> [Saved data entries]:
= Beginning of Section =

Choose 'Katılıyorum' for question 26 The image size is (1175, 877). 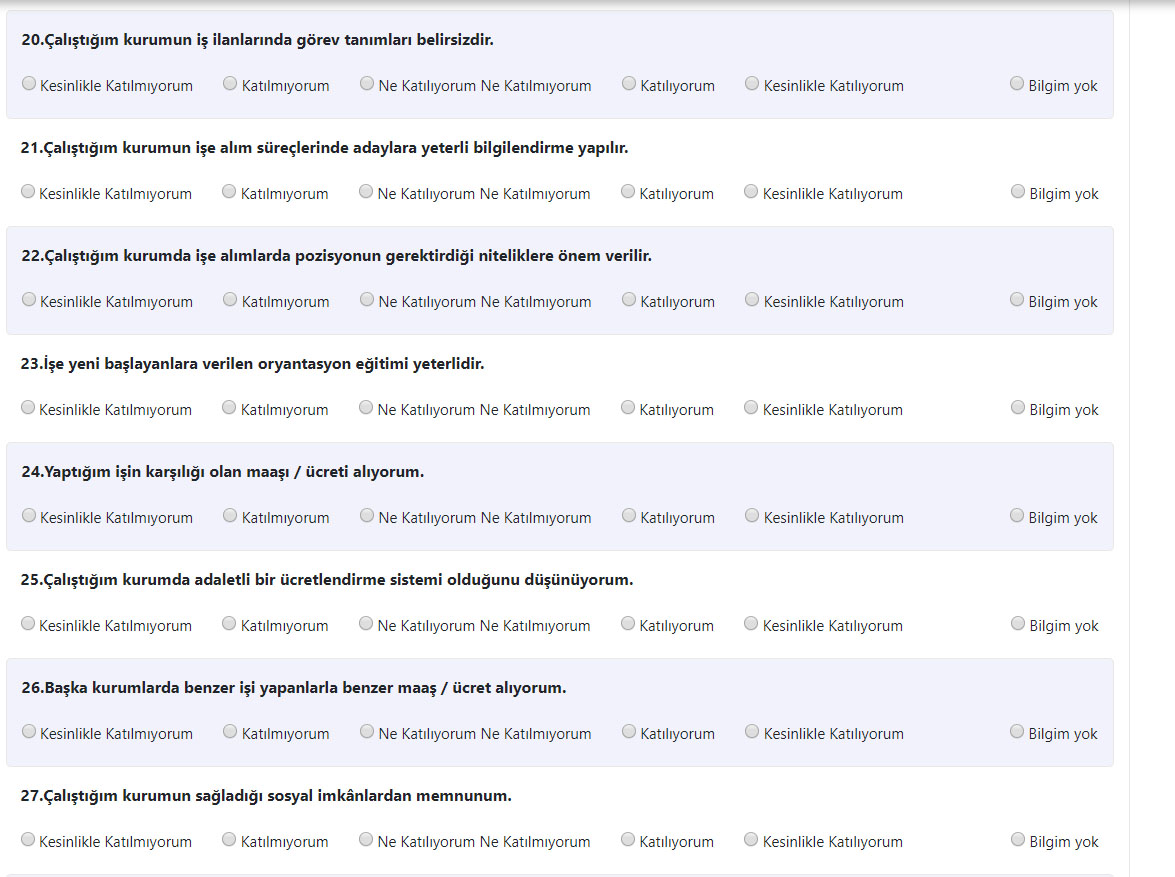[629, 732]
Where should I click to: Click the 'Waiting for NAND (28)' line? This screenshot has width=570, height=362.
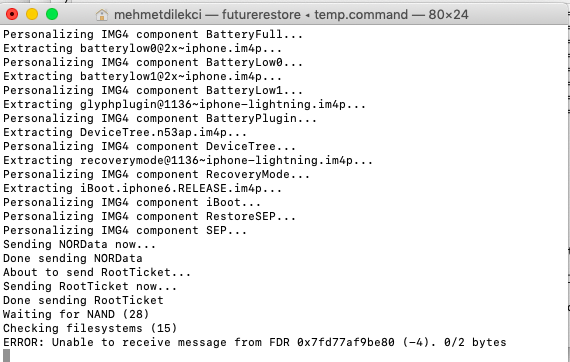click(76, 314)
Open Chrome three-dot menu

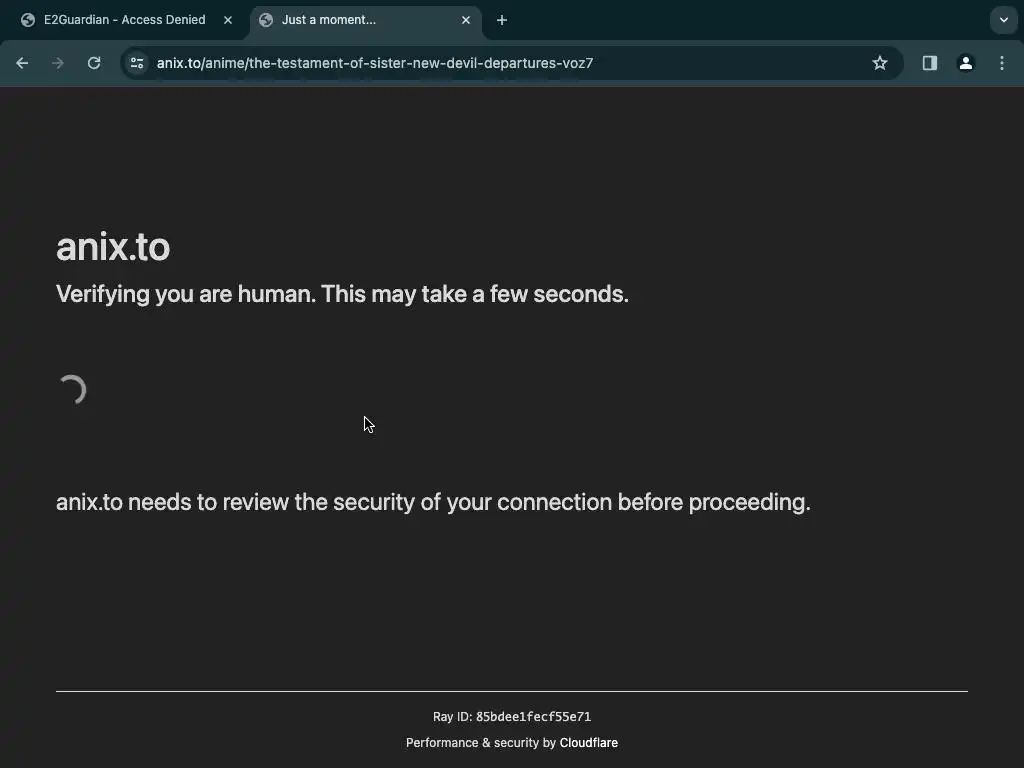point(1002,63)
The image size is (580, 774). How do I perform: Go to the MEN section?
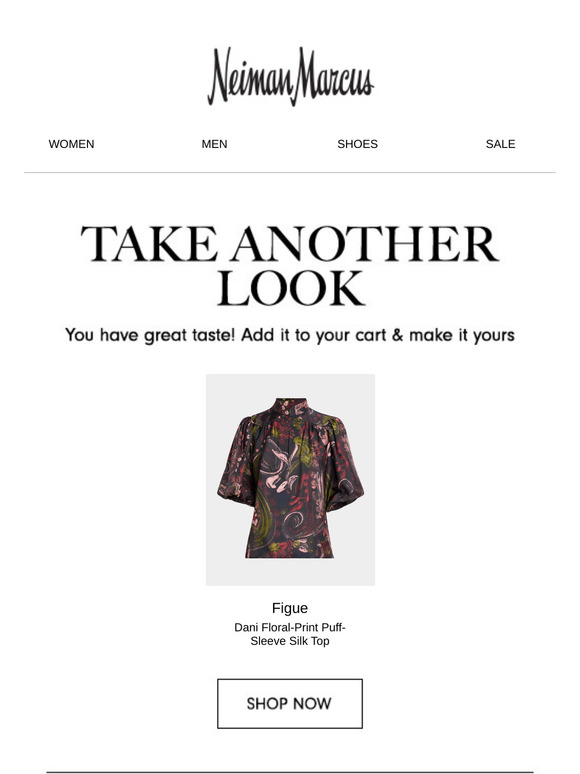click(214, 144)
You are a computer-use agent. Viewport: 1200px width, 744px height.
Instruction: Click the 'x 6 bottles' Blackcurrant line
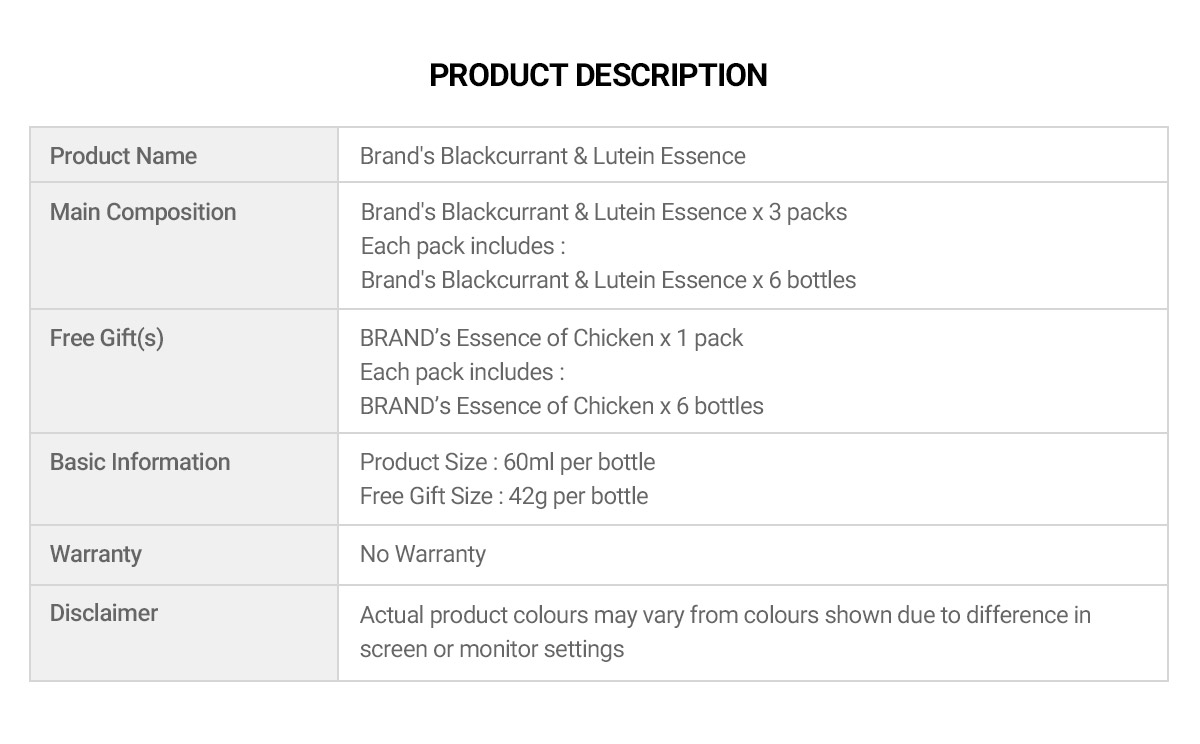(608, 280)

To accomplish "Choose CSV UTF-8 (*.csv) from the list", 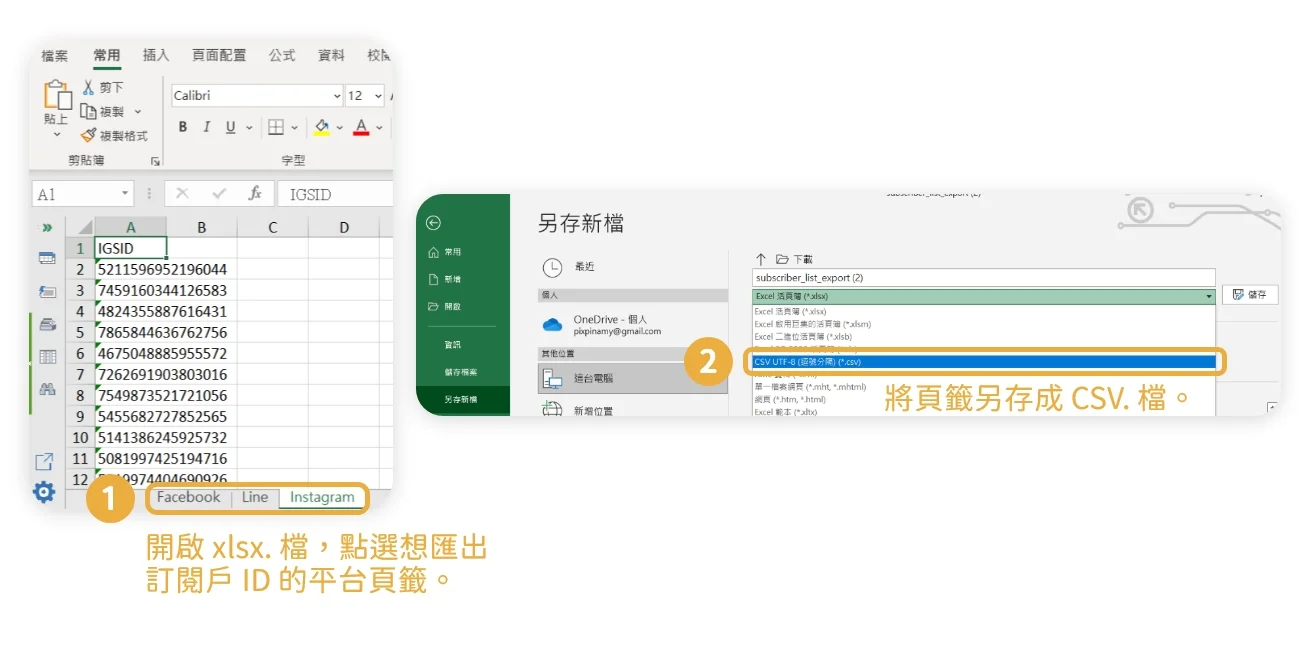I will [983, 361].
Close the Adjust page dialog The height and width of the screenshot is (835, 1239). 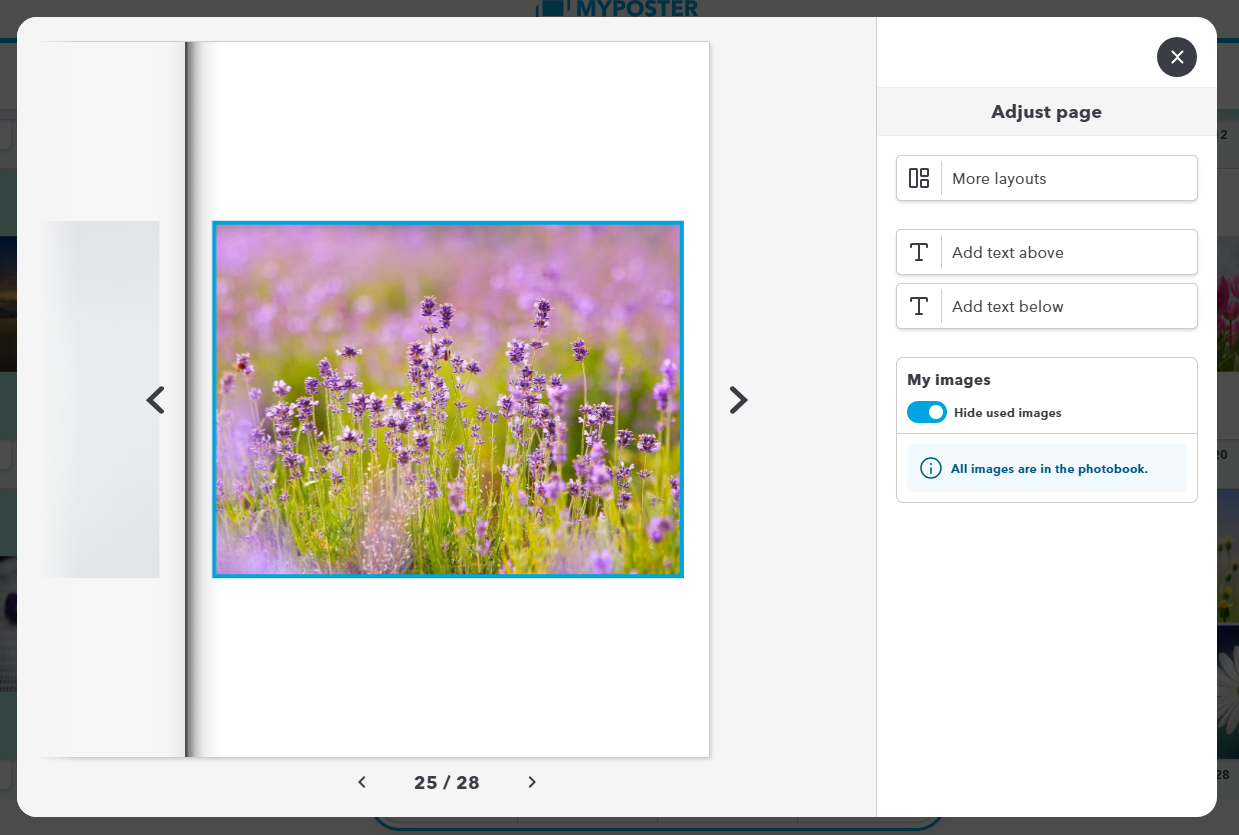pos(1176,57)
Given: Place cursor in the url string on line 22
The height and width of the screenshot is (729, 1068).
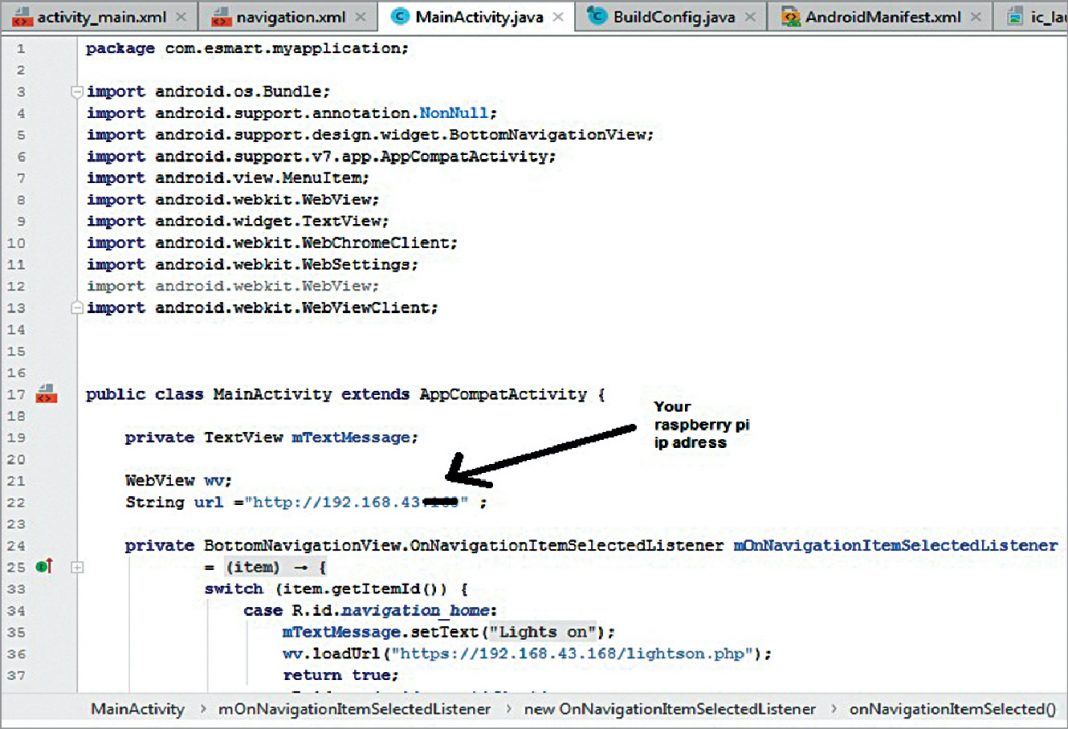Looking at the screenshot, I should pyautogui.click(x=340, y=502).

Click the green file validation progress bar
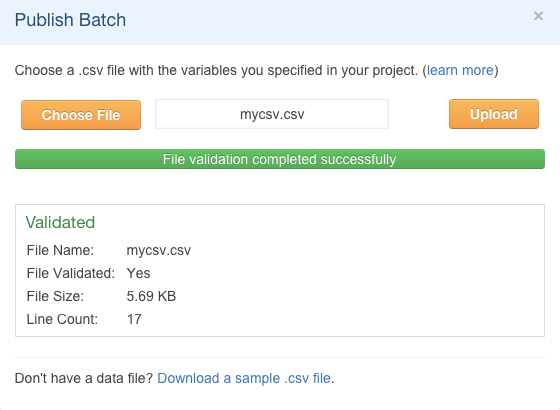tap(280, 159)
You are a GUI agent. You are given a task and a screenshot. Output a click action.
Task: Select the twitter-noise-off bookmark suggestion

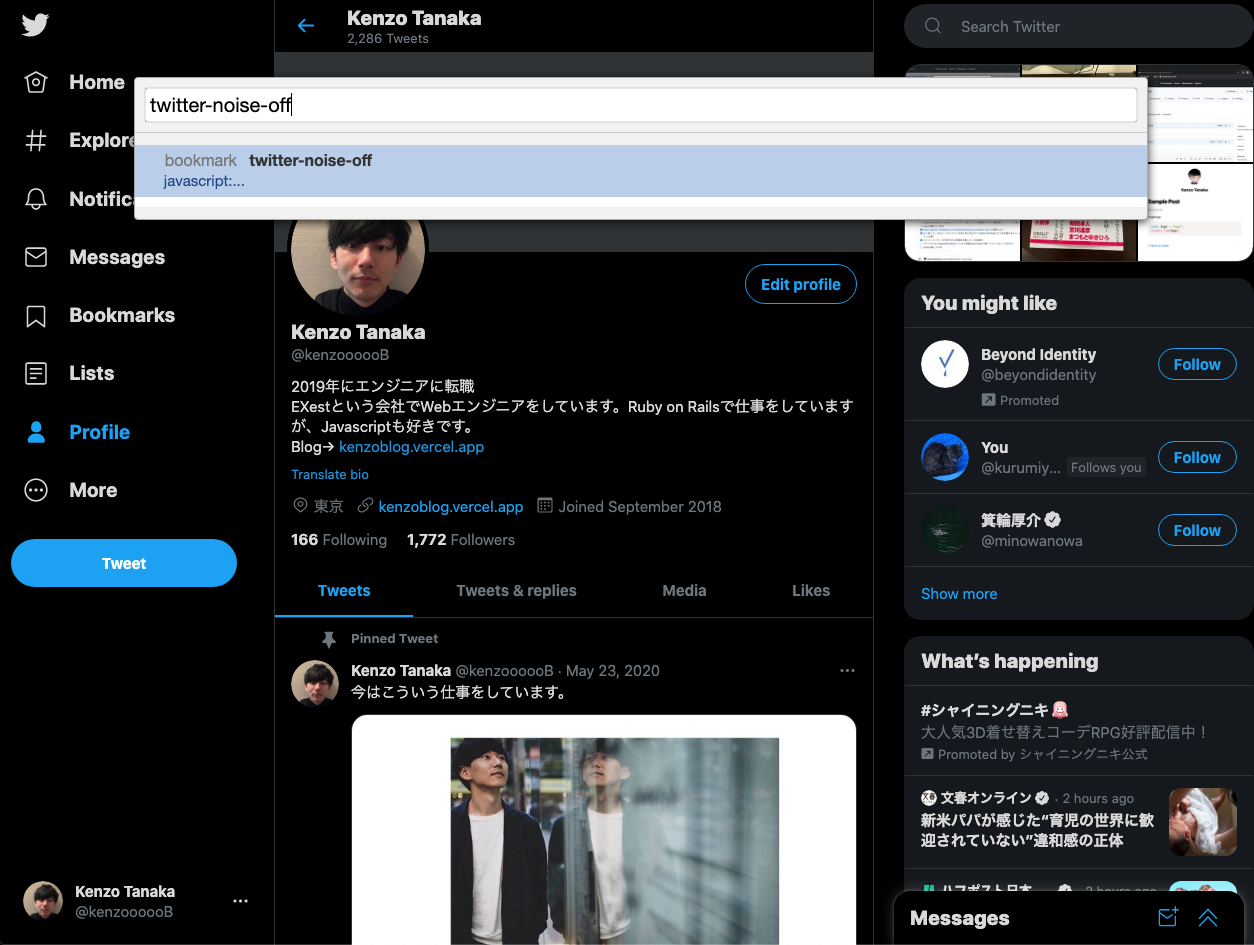click(x=640, y=170)
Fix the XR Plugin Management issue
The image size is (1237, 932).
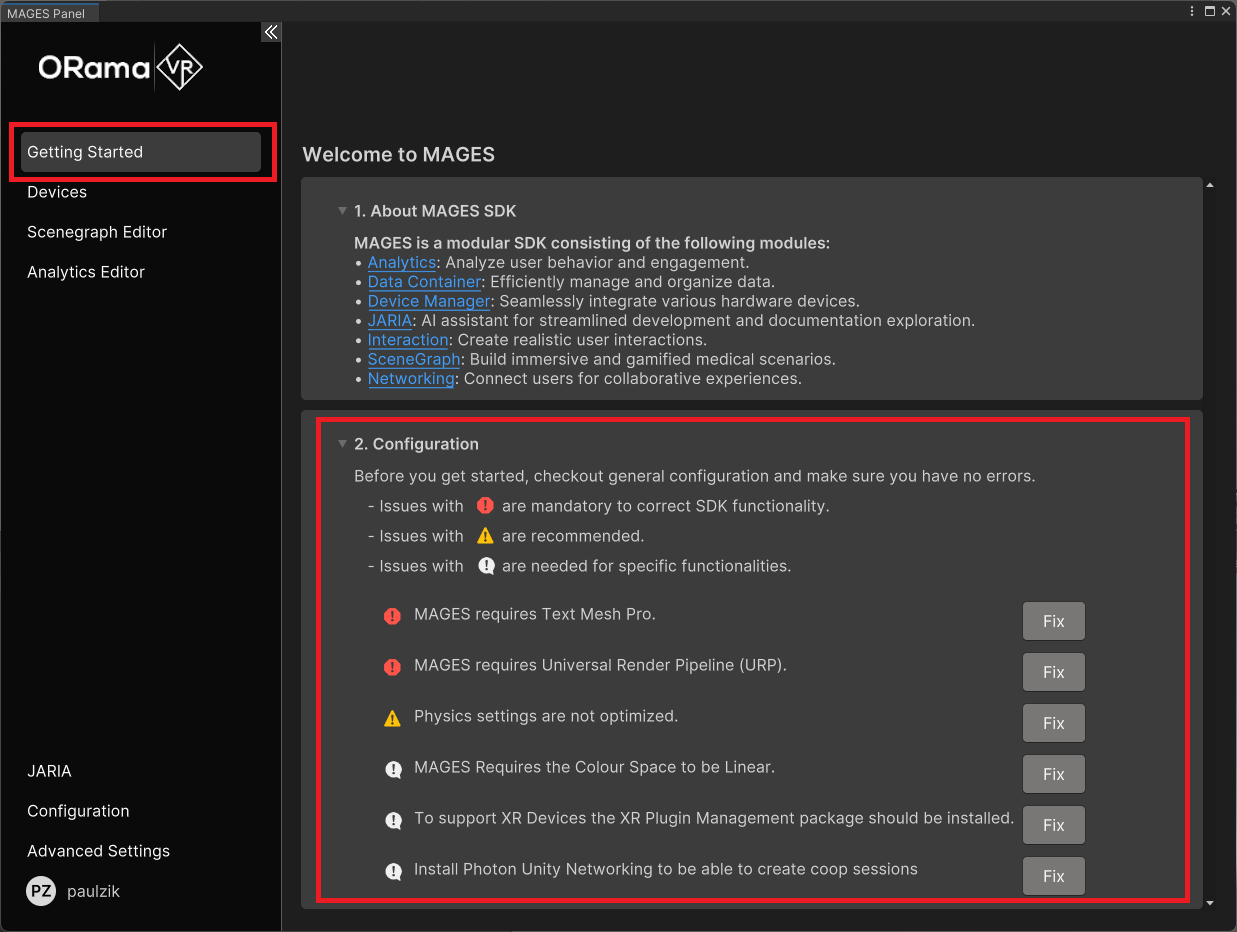pos(1053,825)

= End of Section =

> [What the exercise asks]:
Please transcribe, word for word, every line from the one containing "Click the green file validation progress bar" through the last line of the records, both included, and leave the pictures out.

> [Answer to this task]:
Click the green file validation progress bar
tap(280, 159)
You are a GUI agent. You are given a task and a screenshot. Output a click action.
Task: Select the twitter-noise-off bookmark suggestion

click(x=640, y=170)
Fix the XR Plugin Management issue
The image size is (1237, 932).
pos(1053,825)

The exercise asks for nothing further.